Parlando in un italiano stentato intercalato da dialoghi con se stesso in lingua rumena si disperava e distruggeva, la parola da lui ripetuta in continuazione che ancora riecheggia nella mia mente era "Diccì" ("Perchè?"). Già, perchè tutto questo? L'incoscienza e l'eccessiva velocità, una strada pericolosa, la mancata segnaletica ha fatto tutto ciò.
La mia vicinanza, insieme ad una volontaria di Protezione Civile di Fiumicino, poteva quasi sembrare pressante ma in realtà temevo un gesto improvviso nonchè inconsulto dell'uomo. Accanto a sè aveva due amici rumeni che ci aiutavano nella traduzione di ciò che non potevamo capire; in un raro momento di presenza a se stesso l'uomo ha chiesto di porre dei ceri accanto alle vittime. Noi, dopo avergli fatto promettere che non avrebbe sollevato i panni che ricoprivano le vittime, abbiamo accolto questa sua richiesta rispettando i suoi riti di cristiano ortodosso. Il passaggio dei furgoni della Polizia Mortuaria che l'uomo ha purtroppo visto (fatto che non dovrebbe mai accadere) ha reso tutto più coinvolgente e straziante, ma la nostra postazione era l'unica che impedisse la vista delle vittime sul ciglio della strada.
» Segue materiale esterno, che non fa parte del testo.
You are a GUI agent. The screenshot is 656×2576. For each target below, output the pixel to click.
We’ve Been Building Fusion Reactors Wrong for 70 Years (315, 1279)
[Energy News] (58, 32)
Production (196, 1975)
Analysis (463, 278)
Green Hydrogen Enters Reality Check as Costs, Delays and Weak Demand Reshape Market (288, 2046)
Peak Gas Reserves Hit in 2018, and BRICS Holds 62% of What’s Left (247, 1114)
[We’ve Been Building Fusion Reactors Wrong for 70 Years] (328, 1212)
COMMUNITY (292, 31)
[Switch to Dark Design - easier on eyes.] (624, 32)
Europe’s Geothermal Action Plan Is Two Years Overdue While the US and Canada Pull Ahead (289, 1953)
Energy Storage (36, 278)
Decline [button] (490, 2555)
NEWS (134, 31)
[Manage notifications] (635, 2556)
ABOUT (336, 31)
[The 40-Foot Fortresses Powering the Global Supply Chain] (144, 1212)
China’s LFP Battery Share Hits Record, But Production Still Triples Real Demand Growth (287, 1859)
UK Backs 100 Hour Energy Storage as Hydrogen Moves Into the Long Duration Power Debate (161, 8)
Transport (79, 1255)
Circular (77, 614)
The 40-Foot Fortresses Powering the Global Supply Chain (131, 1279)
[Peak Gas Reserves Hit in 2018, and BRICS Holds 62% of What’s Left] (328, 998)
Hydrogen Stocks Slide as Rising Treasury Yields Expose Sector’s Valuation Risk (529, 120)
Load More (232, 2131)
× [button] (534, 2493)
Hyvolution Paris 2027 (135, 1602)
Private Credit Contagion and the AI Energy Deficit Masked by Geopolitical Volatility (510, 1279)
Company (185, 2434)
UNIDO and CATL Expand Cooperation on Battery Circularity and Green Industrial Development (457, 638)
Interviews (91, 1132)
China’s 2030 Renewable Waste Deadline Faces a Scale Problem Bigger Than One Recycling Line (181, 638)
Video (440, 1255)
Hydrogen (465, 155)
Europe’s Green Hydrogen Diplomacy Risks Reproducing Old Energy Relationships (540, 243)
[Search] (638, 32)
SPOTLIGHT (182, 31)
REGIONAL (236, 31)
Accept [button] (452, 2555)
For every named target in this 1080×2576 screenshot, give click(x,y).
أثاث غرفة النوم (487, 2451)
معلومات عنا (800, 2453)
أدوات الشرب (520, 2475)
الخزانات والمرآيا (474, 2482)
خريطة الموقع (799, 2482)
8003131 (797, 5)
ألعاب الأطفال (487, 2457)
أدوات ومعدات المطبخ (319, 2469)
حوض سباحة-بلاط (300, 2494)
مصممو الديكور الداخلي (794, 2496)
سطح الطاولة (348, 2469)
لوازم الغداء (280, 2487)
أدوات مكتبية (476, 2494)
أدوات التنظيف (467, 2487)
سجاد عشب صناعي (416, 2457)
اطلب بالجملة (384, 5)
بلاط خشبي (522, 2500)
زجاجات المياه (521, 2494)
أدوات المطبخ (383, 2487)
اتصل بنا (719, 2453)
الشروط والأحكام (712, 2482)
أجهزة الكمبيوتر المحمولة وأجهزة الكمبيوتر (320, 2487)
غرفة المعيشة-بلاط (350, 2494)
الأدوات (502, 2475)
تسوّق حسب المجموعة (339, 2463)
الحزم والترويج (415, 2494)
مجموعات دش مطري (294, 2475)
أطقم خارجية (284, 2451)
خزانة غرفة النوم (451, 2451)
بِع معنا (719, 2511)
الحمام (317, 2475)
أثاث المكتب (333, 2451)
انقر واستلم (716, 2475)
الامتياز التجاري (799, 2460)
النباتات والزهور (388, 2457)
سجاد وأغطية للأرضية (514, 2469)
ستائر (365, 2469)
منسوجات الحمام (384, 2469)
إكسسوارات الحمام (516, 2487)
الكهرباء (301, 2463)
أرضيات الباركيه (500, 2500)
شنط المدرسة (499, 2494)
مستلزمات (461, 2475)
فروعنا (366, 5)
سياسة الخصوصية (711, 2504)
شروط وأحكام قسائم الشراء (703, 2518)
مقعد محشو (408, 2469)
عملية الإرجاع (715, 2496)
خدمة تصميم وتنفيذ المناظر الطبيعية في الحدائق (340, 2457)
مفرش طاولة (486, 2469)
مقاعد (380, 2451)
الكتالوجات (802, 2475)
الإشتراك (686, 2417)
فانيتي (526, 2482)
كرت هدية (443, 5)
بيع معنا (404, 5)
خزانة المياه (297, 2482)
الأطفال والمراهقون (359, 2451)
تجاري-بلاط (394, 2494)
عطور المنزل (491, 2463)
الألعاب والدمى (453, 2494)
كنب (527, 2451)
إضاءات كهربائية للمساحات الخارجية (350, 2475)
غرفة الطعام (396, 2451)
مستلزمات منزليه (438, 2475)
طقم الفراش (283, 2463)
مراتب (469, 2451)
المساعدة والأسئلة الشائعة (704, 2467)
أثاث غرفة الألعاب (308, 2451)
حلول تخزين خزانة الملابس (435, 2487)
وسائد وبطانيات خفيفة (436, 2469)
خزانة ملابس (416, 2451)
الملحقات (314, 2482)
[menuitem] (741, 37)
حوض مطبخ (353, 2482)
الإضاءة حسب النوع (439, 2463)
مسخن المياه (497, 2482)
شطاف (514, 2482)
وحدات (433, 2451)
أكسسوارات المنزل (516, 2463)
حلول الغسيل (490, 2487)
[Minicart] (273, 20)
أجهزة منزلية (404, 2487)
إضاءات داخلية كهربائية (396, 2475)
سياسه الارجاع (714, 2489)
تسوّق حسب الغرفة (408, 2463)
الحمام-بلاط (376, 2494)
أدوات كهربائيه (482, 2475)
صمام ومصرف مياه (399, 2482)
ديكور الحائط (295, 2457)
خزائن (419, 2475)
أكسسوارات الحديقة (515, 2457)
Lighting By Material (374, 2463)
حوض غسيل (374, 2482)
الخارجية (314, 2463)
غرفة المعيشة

Sono poi arrivati i parenti che dolorosamente si sono stretti intorno all'uomo e dopo  le nostre raccomandazioni di non lasciare mai solo l'uomo si sono avviati verso la sua casa, il solo luogo dove dare sfogo al suo dolore  più profondo.
Il recupero degli oggetti personali, gli zaini di scuola delle bambine,  sono stati carichi di emozione, gli astucci colorati, i quaderni, per un momento mi hanno riportato ad una personale situazione personale.
Il mio stato d'animo è sempre stato carico di emozioni di varia natura, di sentimenti e pensieri, ma il distacco che dovrebbe essere proprio dello psicologo dell'emergenza mi ha protetta e spero mi abbia permesso di "funzionare in modo sano".